■ **How to complete this task**
Count the lines below that contain the word "agent", and state only that number.

[Stored data]
• • • • • • •

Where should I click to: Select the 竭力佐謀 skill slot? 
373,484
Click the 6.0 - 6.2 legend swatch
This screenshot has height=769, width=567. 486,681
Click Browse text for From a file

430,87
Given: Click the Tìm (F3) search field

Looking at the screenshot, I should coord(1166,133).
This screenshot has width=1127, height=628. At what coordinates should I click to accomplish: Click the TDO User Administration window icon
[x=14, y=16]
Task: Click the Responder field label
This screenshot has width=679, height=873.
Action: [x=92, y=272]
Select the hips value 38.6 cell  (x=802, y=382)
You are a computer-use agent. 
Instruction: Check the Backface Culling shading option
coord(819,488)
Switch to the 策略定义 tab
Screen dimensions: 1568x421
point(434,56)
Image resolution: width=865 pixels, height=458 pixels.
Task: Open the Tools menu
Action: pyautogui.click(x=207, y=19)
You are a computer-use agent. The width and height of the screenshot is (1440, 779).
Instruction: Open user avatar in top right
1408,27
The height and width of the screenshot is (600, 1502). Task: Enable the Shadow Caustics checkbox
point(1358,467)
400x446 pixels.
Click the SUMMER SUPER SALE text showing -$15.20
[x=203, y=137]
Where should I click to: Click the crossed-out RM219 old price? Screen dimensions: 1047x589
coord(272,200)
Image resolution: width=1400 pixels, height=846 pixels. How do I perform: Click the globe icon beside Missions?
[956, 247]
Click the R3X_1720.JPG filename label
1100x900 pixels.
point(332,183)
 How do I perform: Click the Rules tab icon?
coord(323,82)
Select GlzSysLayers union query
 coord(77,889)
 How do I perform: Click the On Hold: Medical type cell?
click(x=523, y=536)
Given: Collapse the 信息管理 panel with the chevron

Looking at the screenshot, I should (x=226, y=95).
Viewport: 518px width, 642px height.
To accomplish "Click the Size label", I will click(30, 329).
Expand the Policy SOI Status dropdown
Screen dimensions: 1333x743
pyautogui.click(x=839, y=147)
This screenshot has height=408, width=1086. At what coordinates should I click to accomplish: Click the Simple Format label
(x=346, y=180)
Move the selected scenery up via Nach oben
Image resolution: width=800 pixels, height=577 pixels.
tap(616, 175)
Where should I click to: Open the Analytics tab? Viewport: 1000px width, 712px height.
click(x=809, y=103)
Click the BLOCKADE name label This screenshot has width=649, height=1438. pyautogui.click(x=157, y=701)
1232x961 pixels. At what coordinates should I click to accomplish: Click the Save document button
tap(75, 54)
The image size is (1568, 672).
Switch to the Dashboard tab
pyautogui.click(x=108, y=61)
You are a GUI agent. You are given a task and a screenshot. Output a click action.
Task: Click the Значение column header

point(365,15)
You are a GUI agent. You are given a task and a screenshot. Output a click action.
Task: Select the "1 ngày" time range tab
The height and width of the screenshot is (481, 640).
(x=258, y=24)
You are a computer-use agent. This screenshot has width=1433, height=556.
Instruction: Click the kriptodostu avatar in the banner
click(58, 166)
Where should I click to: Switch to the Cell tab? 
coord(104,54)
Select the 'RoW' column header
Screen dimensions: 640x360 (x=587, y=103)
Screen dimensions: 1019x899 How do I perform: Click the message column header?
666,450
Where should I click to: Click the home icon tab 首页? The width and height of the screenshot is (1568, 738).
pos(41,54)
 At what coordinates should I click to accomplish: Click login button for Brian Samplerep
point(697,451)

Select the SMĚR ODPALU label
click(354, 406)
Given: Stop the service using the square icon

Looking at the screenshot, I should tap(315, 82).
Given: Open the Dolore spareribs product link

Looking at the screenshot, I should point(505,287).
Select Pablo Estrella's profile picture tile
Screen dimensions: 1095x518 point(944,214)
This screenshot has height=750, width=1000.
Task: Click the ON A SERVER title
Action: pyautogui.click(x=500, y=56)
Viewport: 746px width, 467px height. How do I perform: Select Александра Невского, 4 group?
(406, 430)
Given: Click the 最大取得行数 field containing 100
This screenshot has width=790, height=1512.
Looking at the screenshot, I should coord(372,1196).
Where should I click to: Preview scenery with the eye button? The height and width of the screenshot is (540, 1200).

• • • • • • •

■ **Solution for this exercise**
5